• [WHAT TO WORK ON]: Identify each line in the records that contains the word "should" and copy those lines.

Records from a data collection
################

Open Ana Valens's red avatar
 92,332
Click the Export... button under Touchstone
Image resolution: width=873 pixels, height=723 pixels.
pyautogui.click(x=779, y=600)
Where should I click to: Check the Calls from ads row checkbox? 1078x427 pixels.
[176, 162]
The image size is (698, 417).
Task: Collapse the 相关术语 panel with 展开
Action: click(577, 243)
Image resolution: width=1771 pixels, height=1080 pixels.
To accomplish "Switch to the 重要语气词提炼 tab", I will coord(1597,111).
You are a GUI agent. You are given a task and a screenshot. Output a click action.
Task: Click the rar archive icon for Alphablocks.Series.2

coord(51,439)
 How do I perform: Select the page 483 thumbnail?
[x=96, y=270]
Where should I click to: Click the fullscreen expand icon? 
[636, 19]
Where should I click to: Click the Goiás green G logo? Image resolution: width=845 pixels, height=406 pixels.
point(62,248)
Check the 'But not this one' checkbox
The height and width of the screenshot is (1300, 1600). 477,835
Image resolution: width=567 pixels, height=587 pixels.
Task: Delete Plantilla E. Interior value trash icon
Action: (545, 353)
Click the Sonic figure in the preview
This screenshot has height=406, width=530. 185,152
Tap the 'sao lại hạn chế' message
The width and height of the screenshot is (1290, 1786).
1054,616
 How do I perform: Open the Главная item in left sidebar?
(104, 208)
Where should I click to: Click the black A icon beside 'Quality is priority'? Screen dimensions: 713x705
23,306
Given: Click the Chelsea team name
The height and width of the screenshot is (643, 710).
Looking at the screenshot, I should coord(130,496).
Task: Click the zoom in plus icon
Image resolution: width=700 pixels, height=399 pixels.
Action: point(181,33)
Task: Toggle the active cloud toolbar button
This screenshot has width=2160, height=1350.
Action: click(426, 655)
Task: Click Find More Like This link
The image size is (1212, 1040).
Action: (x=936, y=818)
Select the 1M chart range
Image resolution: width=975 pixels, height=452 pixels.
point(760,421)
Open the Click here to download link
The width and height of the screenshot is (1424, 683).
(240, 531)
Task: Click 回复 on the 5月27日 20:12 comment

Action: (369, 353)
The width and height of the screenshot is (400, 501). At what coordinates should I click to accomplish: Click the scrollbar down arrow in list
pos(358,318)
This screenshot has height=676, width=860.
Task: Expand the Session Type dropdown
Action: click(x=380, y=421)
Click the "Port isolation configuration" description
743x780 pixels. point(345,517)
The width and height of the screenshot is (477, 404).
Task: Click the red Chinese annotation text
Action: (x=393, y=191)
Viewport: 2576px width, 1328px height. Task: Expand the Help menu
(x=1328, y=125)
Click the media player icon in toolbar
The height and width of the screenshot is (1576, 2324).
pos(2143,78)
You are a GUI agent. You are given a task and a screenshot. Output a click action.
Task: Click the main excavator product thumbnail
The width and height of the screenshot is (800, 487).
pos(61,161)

################

• [THE RESULT]:
Where should I click to: Check the Calls from ads row checkbox? 1078x427 pixels.
Where should I click to: Click the fullscreen expand icon? 
Where should I click to: Click the Goiás green G logo? Image resolution: width=845 pixels, height=406 pixels.
Where should I click to: Click the black A icon beside 'Quality is priority'? Screen dimensions: 713x705
Looking at the screenshot, I should coord(130,496).
The width and height of the screenshot is (400, 501). At what coordinates should I click to accomplish: Click the scrollbar down arrow in list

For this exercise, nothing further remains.